American Mikaela Shiffrin could be very busy in Beijing. The two-time Olympic champion and three-time medalist hopes to compete in all five alpine individual skiing events at the Winter Games. 

Shiffrin, 26, wanted to do the same thing in 2018, but a schedule that was compressed due to weather-related postponements led to her only entering three events. She medaled in two of them, winning gold in the giant slalom and silver in the combined.

Since she would have a real shot to make the podium in each event, Shiffrin could come away from the Games with a historic medal haul. The record for alpine skiing medals won at a single Olympics is four, accomplished by Croatia’s Janica Kostelic in 2002, while the most golds captured at a single Games is three, which was done by Kostelic (2002), France’s Jean-Claude Killy (1968) and Austria’s Toni Sailer (1956). Shiffrin winning three more golds, for a total tally of five, would give her the most in Olympic alpine skiing history.

But competing in all five events at a single Olympics is no small task. In fact, of all the skiers who have pulled it off, no one has come away with more than three medals or more than two golds, according to

Team USA’s Shaun White, Switzerland’s Dario Cologna and Netherlands’ Sven Kramer

Will Shaun White go out with a historic performance? The 2022 Winter Games will be the fifth and final Olympics for the legendary American snowboarder. 

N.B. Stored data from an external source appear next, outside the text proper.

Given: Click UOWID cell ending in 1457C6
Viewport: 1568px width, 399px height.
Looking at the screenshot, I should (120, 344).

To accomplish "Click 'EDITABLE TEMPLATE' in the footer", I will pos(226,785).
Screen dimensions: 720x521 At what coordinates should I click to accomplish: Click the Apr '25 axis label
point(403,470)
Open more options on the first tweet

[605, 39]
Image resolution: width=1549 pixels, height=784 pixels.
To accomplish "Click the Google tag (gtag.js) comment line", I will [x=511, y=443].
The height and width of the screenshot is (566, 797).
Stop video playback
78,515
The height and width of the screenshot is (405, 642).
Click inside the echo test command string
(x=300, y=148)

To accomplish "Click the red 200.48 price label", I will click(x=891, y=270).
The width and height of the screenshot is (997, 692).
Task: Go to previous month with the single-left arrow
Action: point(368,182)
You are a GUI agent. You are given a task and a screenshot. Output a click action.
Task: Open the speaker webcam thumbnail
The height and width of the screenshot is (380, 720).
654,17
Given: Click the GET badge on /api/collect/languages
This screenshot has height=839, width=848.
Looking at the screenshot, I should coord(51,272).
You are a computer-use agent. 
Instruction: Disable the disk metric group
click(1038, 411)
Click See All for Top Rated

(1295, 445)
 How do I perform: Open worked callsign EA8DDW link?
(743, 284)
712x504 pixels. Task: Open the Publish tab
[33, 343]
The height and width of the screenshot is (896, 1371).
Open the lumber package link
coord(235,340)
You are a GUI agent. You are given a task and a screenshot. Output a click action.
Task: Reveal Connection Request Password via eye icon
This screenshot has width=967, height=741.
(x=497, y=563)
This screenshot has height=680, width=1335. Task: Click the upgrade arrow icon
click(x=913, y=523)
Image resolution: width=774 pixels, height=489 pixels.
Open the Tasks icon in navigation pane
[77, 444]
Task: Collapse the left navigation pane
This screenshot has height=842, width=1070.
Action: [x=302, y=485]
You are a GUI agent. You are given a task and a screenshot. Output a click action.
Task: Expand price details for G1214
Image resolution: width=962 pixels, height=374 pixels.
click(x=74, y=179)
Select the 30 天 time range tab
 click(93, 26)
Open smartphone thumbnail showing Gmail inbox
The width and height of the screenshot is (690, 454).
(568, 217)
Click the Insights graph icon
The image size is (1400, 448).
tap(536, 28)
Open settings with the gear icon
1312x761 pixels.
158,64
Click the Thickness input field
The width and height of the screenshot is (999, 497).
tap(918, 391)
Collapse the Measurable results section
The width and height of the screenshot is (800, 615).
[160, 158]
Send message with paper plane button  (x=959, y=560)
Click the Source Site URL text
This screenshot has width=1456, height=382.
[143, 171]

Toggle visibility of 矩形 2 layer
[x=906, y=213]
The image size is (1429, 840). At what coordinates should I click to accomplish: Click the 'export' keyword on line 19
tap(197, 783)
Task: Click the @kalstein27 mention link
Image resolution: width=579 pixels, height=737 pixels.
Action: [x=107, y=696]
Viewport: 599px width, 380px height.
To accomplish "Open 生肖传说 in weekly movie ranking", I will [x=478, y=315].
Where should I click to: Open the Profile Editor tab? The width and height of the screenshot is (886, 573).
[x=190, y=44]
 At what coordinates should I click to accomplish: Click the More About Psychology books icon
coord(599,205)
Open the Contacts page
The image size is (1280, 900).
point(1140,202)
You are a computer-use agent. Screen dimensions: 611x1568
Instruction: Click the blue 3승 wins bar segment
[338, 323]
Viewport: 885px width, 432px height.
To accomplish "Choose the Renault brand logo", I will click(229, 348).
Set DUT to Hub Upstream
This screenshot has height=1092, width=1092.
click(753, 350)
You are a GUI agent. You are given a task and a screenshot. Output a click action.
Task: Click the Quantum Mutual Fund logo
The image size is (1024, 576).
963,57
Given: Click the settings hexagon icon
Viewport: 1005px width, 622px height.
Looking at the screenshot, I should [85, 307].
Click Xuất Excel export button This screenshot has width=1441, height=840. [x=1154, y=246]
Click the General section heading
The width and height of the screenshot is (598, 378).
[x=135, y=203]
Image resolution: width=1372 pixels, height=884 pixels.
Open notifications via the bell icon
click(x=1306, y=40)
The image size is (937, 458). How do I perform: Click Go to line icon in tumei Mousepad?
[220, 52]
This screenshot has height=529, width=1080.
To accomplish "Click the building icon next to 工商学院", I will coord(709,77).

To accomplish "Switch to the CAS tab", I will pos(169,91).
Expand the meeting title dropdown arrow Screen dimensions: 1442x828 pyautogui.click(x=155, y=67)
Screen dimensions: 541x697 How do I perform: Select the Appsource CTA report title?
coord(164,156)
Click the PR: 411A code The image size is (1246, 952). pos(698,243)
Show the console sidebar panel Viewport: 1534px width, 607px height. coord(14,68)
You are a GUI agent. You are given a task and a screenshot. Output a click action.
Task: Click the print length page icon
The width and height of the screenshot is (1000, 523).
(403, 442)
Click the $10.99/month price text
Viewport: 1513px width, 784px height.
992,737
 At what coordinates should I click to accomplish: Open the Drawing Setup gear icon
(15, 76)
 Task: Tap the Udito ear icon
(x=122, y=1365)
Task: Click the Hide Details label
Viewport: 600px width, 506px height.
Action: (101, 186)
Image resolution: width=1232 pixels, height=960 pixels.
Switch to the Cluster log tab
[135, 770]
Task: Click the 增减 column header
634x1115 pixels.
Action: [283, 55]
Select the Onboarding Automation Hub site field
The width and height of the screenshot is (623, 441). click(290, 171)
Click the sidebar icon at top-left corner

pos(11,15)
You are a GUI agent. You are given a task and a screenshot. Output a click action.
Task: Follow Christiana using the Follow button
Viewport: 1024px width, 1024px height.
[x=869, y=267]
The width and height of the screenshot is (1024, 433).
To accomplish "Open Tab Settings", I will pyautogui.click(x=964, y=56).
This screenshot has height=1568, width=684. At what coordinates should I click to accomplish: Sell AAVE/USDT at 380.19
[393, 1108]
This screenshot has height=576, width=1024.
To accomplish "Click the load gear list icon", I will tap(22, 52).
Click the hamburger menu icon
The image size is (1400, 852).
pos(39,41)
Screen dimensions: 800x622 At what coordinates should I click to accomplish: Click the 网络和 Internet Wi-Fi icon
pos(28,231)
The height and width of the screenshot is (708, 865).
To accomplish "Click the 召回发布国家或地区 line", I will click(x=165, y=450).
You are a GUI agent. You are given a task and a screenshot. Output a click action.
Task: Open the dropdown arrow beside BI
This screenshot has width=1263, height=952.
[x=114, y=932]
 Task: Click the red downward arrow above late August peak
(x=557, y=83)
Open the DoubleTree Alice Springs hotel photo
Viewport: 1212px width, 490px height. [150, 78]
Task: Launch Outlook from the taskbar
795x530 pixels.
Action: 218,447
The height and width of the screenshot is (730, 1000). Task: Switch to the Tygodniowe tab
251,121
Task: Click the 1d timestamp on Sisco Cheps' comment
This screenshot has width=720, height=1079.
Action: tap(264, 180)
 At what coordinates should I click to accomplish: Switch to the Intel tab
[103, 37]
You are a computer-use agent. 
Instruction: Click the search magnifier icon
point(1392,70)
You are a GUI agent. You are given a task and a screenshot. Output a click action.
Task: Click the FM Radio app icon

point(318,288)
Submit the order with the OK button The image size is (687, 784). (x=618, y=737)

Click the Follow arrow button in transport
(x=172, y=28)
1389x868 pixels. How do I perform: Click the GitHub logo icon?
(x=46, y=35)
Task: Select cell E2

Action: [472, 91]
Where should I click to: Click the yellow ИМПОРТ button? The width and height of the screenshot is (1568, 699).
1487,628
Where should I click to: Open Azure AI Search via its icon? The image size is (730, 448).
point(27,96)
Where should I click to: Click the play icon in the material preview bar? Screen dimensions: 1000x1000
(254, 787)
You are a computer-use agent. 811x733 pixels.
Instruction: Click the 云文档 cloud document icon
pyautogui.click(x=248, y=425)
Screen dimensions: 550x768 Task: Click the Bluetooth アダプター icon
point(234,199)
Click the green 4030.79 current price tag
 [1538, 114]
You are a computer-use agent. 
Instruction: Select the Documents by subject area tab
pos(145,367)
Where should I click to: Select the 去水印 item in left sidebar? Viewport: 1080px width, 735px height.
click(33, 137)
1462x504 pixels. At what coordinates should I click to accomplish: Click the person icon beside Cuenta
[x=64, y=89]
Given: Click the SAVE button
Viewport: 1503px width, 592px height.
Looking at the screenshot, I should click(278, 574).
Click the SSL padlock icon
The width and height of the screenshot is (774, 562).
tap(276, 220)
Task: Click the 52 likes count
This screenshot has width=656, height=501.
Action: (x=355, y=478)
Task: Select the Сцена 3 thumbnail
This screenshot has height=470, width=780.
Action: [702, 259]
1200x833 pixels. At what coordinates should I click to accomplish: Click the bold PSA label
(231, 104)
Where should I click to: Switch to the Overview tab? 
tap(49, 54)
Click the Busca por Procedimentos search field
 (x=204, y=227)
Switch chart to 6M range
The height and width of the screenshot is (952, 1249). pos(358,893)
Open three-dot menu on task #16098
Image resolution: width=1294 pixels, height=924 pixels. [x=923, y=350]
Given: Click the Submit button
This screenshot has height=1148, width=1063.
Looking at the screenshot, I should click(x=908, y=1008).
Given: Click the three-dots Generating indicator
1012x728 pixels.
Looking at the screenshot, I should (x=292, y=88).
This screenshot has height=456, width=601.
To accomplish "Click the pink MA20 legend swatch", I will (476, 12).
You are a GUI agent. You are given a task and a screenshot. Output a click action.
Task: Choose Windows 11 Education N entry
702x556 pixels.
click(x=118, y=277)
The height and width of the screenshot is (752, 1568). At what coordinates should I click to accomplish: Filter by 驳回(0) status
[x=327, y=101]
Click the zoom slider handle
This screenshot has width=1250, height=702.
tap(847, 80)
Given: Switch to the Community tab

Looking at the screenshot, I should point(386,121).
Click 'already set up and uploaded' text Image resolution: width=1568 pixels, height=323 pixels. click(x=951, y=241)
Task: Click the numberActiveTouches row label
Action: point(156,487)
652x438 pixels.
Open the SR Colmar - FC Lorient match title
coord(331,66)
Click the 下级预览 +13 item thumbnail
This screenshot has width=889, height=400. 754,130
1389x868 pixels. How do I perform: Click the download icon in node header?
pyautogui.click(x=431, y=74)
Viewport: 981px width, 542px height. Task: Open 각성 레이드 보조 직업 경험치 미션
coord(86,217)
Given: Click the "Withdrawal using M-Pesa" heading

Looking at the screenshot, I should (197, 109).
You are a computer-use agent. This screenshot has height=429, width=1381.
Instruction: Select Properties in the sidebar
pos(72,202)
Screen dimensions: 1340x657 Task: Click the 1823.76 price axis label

White, a record 15-time X Games champion (13 in snowboarding and two in skateboarding), holds the most Olympic snowboarding golds with three and is tied for the most combined medals with three. Another podium finish in Beijing, and White could retire as the sole leader in both categories. 

All three of White’s Olympic golds have come in the halfpipe (2006, 2010 and 2018), and a fourth gold halfpipe medal would make the 35-year-old the first Winter Olympian with four golds in the same individual event.

The same goes for Swiss cross-country skier Dario Cologna and Dutch long-track speed skater Sven Kramer. Cologna, 35, is a three-time Olympic champion in the 15m event, while Kramer, 35, has three golds in the 5000m race. Unlike White, Cologna and Kramer enter these Games as three-time defending champs in their respective events.

David Wise, Team USA

Freestyle skier David Wise is the only athlete with an Olympic men’s halfpipe title. The halfpipe event was first introduced at the 2014 Games, and Wise has claimed each of the two gold medals that have been awarded.

If the 31-year-old three-peats in Beijing, he would be the first American male to win three consecutive golds in the same event at the Winter Olympics. That feat has been achieved by just five male athletes in Winter Games history. 

Ireen Wüst, Netherlands

Speed skater Ireen Wüst has won at least one individual gold medal in each of her four Olympics appearances. If that streak is extended in Beijing, she will become the first Olympian, Winter or Summer, to win an individual gold at five different Games. 

The 35-year-old is the most decorated Dutch Olympian, LGBTQ Olympian and Olympic speed skater of all time with 11 medals. One more gold, either individual or team, would give Wüst, who is bisexual, the most ever among out LGBTQ athletes. Wüst’s five gold medals are currently tied with Australian swimmer Ian Thorpe. She surpassed Thorpe, a nine-time medalist, as the most successful LGBTQ Olympian with a three-medal haul at the 2018 Games.